Howard Marks is one of the most colorful and paradoxical figures in the history of cannabis. A graduate of Oxford with degrees in nuclear physics and philosophy, he became one of the biggest international hashish traffickers of the 1970s and 1980s, before reinventing himself as a best-selling author and legalization advocate. He died on April 10, 2016, in Leeds, at the age of 70, from bowel cancer.
Born on August 13, 1945, in the mining village of Kenfig Hill in Wales, Howard Marks grew up in a modest Catholic family. A brilliant student, he attended Balliol College at Oxford in the 1960s. It was there that he discovered cannabis and realized that the plant demonized by the authorities was a source of pleasure and enlightenment, far removed from the image that prohibition had attached to it.
After graduating from Oxford, he rejected the traditional career path. At the request of Hamilton McMillan, a friend who had become an MI6 agent, he began using his connections in cannabis-producing countries (Pakistan, Lebanon, Afghanistan) to export cannabis to the United States and the United Kingdom. What began as a favor turned into a calling.
At the height of his career in the 1980s, Howard Marks controlled nearly 10% of the global hashish trade. He operated under 43 false identities, with 89 phone lines and 25 shell companies scattered across Europe, North America, Asia, and Australia. His most famous alias, Mr. Nice, came from a fake passport issued in the name of a convicted murderer, Donald Nice.
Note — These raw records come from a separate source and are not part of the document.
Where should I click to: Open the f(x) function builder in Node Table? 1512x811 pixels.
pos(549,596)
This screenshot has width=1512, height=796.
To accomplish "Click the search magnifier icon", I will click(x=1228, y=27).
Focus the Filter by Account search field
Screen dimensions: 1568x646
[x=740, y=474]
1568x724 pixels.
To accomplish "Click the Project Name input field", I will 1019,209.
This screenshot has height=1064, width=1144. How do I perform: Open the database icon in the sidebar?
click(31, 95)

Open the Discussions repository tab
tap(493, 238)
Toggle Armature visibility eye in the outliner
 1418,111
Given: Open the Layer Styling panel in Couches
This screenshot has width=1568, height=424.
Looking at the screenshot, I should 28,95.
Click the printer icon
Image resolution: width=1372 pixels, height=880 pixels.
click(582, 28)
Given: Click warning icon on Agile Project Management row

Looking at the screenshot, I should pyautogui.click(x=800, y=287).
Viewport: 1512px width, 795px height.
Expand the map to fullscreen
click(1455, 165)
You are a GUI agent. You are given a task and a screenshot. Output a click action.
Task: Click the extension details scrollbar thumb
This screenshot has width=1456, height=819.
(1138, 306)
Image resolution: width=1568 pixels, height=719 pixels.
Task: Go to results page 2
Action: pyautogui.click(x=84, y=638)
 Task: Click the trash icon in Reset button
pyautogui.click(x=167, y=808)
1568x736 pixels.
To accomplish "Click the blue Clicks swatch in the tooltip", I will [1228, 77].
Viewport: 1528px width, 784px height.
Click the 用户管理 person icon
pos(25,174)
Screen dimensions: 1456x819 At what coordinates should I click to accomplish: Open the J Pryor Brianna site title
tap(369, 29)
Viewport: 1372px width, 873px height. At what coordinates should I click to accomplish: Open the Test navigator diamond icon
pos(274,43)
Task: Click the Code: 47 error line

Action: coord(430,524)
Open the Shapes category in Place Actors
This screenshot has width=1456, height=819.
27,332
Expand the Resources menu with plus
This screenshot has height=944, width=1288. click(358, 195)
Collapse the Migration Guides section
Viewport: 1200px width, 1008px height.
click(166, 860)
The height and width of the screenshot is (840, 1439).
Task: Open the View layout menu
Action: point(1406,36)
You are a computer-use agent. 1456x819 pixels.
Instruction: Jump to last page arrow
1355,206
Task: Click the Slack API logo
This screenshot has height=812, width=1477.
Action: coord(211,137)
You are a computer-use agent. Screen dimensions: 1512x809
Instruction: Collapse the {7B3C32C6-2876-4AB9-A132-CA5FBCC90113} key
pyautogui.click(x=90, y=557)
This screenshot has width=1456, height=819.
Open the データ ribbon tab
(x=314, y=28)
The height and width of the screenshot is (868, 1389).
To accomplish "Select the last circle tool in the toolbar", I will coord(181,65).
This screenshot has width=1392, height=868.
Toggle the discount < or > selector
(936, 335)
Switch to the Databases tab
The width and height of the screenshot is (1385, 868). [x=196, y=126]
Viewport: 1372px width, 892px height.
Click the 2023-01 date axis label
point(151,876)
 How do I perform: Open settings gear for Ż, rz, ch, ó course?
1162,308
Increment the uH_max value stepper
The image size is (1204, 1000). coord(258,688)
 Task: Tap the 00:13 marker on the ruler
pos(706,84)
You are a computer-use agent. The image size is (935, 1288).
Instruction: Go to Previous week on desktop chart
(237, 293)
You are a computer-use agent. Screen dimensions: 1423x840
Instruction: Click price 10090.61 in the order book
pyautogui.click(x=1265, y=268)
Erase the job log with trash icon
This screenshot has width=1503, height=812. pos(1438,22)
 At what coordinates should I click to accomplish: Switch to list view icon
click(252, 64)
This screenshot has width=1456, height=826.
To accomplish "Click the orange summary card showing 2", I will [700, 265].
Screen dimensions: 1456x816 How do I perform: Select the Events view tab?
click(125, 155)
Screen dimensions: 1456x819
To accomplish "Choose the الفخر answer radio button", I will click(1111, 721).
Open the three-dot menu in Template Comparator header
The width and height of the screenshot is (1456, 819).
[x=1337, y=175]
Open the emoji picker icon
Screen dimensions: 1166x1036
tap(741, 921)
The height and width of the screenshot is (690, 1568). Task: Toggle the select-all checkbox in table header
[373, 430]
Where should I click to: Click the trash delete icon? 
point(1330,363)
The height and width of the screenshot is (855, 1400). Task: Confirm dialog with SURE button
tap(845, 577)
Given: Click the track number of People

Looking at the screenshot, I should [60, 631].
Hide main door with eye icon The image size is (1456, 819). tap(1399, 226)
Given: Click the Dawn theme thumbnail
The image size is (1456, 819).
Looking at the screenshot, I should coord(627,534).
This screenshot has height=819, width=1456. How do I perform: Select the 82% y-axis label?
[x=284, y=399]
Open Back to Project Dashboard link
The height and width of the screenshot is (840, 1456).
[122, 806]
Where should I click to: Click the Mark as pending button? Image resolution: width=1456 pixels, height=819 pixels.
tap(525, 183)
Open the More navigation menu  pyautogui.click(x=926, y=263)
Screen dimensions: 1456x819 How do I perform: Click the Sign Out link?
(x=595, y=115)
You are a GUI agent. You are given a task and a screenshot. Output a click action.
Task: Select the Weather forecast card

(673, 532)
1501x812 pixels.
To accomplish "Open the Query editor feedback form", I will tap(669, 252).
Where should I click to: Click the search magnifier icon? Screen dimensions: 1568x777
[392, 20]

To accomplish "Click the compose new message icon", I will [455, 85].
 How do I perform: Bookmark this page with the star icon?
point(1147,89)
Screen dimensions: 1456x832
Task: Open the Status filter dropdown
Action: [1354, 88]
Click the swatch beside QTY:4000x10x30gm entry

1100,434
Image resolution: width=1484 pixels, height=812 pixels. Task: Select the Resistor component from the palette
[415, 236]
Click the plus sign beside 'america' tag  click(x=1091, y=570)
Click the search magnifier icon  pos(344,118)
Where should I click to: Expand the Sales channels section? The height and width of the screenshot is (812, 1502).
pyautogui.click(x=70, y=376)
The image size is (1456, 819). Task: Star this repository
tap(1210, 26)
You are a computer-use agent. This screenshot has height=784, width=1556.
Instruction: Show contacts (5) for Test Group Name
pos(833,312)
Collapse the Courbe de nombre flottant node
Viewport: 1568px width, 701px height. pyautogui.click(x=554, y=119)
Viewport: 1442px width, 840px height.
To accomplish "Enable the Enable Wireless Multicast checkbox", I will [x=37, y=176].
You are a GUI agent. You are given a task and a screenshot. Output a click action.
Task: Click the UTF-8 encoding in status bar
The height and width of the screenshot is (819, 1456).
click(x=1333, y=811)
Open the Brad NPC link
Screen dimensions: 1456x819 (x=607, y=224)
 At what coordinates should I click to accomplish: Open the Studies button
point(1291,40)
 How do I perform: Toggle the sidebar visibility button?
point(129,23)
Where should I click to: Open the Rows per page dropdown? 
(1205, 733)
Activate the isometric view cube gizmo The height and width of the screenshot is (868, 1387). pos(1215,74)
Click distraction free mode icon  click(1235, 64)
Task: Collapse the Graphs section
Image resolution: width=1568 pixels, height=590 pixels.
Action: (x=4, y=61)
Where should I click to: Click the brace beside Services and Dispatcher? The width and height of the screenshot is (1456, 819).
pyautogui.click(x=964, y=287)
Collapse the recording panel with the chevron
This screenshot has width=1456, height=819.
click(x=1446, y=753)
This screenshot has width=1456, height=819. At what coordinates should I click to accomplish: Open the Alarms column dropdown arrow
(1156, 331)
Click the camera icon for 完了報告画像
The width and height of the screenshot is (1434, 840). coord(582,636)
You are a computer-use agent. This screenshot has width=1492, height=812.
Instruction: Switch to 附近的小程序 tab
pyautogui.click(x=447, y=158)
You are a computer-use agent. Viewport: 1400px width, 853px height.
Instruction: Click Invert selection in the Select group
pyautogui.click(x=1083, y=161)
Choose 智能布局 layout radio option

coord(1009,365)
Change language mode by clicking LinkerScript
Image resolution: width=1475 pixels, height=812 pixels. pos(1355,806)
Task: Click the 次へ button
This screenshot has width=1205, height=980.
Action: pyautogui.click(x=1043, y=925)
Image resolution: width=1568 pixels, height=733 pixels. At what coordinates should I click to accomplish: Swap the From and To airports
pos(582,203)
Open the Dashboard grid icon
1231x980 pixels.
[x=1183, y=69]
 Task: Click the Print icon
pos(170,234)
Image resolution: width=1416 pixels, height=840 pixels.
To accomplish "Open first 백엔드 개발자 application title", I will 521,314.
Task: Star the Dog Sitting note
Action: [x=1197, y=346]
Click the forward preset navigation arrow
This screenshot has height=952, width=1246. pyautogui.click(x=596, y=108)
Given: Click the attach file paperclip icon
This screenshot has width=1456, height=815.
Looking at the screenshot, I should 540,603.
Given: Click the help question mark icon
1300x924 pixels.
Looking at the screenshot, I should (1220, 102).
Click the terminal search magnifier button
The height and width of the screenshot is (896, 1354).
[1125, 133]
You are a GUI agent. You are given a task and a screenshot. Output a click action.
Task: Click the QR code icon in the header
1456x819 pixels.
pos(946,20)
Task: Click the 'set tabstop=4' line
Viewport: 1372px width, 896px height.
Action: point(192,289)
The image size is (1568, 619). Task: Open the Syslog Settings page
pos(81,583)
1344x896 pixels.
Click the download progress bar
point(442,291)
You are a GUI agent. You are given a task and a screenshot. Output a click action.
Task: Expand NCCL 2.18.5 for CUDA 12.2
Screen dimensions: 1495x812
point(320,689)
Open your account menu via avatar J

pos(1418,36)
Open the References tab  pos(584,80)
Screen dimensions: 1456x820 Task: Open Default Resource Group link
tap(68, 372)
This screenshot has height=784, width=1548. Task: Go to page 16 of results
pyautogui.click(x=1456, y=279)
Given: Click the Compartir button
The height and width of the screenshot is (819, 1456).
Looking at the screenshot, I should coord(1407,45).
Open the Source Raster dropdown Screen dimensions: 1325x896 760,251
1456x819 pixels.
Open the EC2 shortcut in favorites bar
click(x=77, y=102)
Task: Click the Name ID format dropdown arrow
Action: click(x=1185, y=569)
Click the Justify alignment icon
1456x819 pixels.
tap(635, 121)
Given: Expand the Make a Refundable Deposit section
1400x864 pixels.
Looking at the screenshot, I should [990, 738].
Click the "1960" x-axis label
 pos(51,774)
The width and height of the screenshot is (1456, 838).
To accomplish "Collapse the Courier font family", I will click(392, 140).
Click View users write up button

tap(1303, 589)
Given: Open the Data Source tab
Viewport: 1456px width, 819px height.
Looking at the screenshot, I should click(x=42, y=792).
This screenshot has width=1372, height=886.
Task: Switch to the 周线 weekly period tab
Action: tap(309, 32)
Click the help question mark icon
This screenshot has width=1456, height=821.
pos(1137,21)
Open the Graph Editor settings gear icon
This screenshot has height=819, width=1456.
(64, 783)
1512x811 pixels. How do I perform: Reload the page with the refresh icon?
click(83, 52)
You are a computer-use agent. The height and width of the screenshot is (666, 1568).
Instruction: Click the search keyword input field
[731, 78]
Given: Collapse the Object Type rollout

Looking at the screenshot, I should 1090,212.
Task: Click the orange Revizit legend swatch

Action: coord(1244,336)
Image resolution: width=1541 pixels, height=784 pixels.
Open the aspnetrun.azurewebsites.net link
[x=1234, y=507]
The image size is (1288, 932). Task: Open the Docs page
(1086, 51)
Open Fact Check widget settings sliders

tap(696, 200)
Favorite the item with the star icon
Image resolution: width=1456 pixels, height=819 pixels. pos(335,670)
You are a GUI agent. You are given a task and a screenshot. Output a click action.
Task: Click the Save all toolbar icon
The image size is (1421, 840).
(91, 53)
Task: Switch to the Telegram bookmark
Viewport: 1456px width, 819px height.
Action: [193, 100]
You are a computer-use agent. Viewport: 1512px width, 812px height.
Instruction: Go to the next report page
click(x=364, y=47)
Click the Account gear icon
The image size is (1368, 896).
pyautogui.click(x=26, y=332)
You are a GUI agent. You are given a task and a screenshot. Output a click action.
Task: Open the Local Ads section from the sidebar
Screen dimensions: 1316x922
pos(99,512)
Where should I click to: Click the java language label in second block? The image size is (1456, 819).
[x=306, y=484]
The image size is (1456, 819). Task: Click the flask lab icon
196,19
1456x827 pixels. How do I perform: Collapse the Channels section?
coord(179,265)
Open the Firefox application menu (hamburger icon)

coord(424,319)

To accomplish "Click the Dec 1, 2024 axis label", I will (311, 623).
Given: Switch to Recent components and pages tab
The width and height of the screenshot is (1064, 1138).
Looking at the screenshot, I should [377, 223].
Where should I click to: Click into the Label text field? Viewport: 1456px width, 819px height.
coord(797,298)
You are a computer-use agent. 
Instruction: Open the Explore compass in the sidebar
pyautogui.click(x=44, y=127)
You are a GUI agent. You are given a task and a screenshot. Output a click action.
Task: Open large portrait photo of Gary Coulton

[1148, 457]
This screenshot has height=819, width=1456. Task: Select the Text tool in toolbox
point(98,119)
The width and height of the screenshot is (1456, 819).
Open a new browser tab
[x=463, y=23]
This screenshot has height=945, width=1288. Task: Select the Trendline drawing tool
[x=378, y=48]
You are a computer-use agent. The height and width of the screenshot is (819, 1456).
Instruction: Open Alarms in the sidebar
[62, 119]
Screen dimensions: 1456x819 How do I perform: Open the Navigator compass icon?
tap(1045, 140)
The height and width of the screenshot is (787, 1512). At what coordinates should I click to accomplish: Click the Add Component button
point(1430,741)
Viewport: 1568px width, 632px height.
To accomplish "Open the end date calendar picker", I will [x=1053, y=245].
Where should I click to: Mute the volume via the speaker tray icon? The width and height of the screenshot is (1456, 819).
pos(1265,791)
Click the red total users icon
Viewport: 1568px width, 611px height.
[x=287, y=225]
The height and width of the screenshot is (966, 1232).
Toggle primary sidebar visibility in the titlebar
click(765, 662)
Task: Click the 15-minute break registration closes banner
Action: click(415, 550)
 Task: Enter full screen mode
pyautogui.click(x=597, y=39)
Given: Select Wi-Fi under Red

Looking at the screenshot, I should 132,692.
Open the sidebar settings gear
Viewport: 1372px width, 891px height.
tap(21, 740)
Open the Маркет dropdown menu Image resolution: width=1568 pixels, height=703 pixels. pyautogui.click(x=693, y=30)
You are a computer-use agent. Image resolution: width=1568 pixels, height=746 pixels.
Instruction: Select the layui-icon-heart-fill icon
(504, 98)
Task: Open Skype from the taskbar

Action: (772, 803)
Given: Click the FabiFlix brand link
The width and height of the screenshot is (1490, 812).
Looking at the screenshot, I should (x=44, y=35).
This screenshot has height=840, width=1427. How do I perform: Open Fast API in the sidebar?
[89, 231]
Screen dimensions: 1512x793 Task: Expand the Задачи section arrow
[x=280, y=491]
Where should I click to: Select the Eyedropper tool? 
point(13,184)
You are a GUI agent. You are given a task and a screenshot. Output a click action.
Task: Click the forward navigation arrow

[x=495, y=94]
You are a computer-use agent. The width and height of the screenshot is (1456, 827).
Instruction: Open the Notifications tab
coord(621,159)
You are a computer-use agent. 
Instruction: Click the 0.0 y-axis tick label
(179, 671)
His method: nonviolent, sophisticated, and backed by a network of contacts ranging from Britain’s MI6 to the U.S. CIA, including the Irish IRA and the Mafia. He hid the hashish in the furniture of diplomats moving abroad, in the equipment of fictional rock bands heading out on tour in the United States, and in containers concealed within legitimate cargo shipments.
In 1988, after years on the run across the globe, the U.S. Drug Enforcement Administration (DEA) tracked him down in Spain. He was arrested, extradited to the United States, and sentenced to 25 years in prison at the Terre Haute Federal Penitentiary in Indiana. It was there that he began writing his memoirs. He was released in 1995 after serving seven years, due to good behavior.
In 1996, a year after his release, he published his autobiography, *Mr. Nice*, an international bestseller translated into ten languages and selling over a million copies. The book recounts his adventures with a unique blend of humor, wit, and self-deprecation that has made him an icon of British counterculture. In 2010, the biopic Mr. Nice was adapted for the big screen by Bernard Rose, starring Rhys Ifans in the title role and Chloë Sevigny.
After his release, Marks did not return to drug dealing. He became a public speaker and an activist for cannabis legalization, and even ran in the 1997 British general election with legalization as his sole platform. He collaborated with Shantibaba to create several cannabis strains through Mr Nice Seedbank, including genetics that have influenced thousands of seed banks around the world.
Close to Ben Dronkers and the team Sensi Seeds, he was a regular visitor to the Hash, Marijuana & Hemp Museum in Amsterdam, where a portrait by the artist Goldie is dedicated to him. High Times presented him with a Cannabis Culture Award in 2014.
“I’ve never dealt in hard drugs. Just cannabis. Because I’ve never believed it deserved to be illegal.”